PARKWIDE 2020 LIDAR FOR YELLOWSTONE ENABLES REFINEMENT OF SURFICIAL FEATURES INCLUDING FAULTS, MORAINES, LANDSLIDES AND OTHER PREVIOUSLY OBSCURED TEXTURES

Yellowstone’s surficial geology was mapped in the early 1970s by Pierce, Richmond and Waldrop using aerial photography and field observation. Their efforts established the current catalog of quaternary faults, glacial extents and other landscape elements that define our understanding of the topographic evolution of one of the most dynamic landscapes in the United States. Though a 2020 parkwide LiDAR dataset reveals the ground surface in breathtaking detail, the USGS team’s major observations and interpretations are not only validated but substantiated 50 years later.

Though the major findings are largely unchallenged, new data offers opportunity for refinement.
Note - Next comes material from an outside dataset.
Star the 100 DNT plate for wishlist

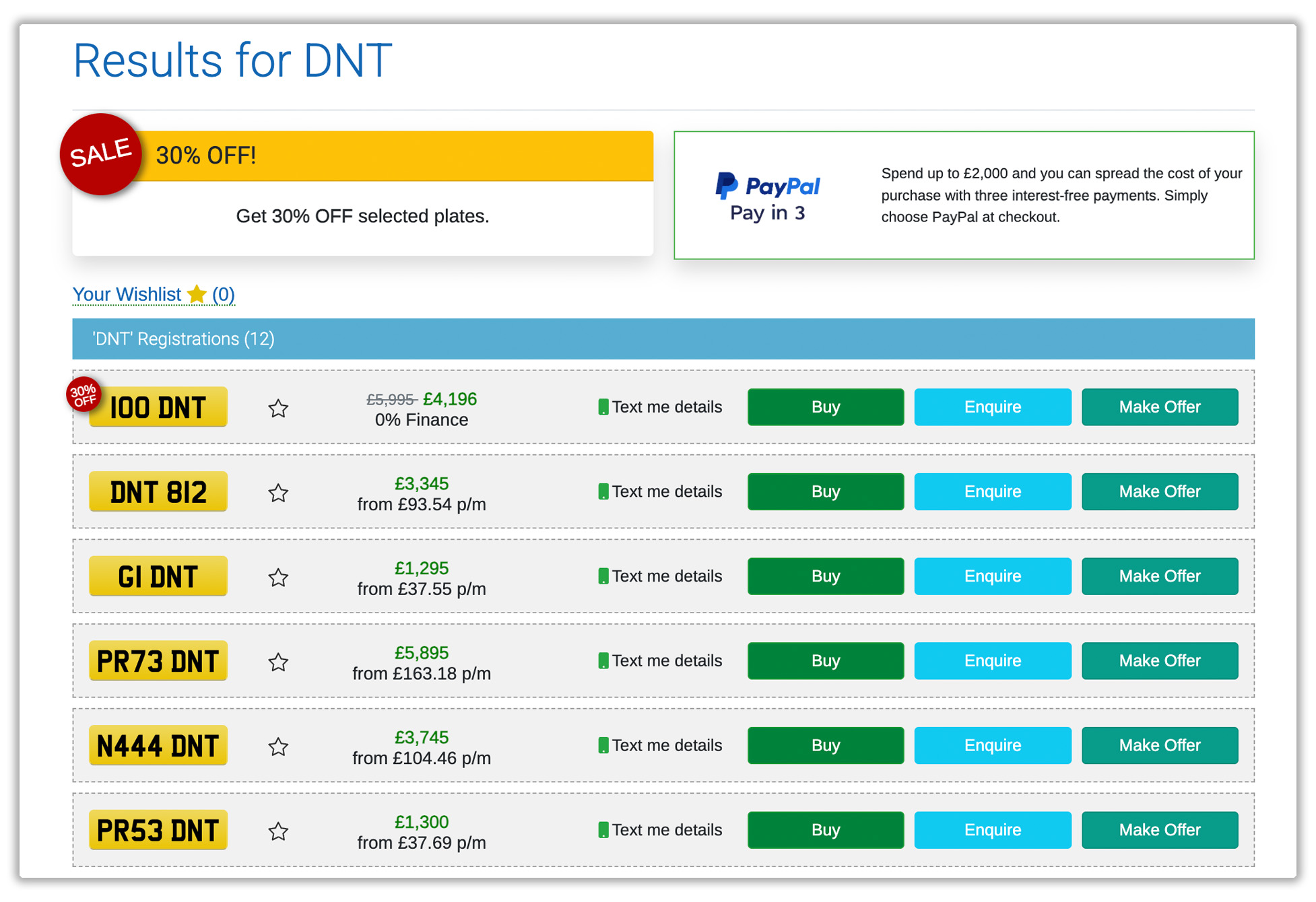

Hundreds of previously unmapped fault scarps are now recognized. These occur in areas of previously mapped faults (adding detail to known structures) and in areas without previously mapped scarps. Some scarps previously mapped with latest Quaternary movement have little evidence for post-glacial surface displacement such as the Upper Yellowstone Valley faults and strands of the Buffalo Fork and East Mount Sheridan Faults. Along and especially at the tips, many fault scarps in Yellowstone have abundant pit craters. Formed by either expulsion of water or steam or near-surface collapse into subterranean voids, these pits are not previously noted along faults within the park.

Terminal glacial deposits are far more abundant than previously mapped near the margin of former ice sheet and are sparse toward the center of the plateau. Sculped topography is pervasive and consistent with previously mapped flow directions. Unmapped subglacial deposits such as eskers and complex, discontinuous fluvial sculpting such as tunnel valleys are also common, especially in the eastern half of the park.

Landslides are especially abundant outside the caldera and LiDAR reveals hundreds more than previously mapped. The interaction between mass movements, glacial deposits and fault rupture provide opportunity for relative dating of events. In particular, a handful of dense patches of sackung, reveale deep-seated gravitational slope deformation, often associated with nearby fault scarps or historic seismic swarms. Distinguishing morphologically between sackung scarps (a form of mass movement) and fault scarps will be a challenge ahead.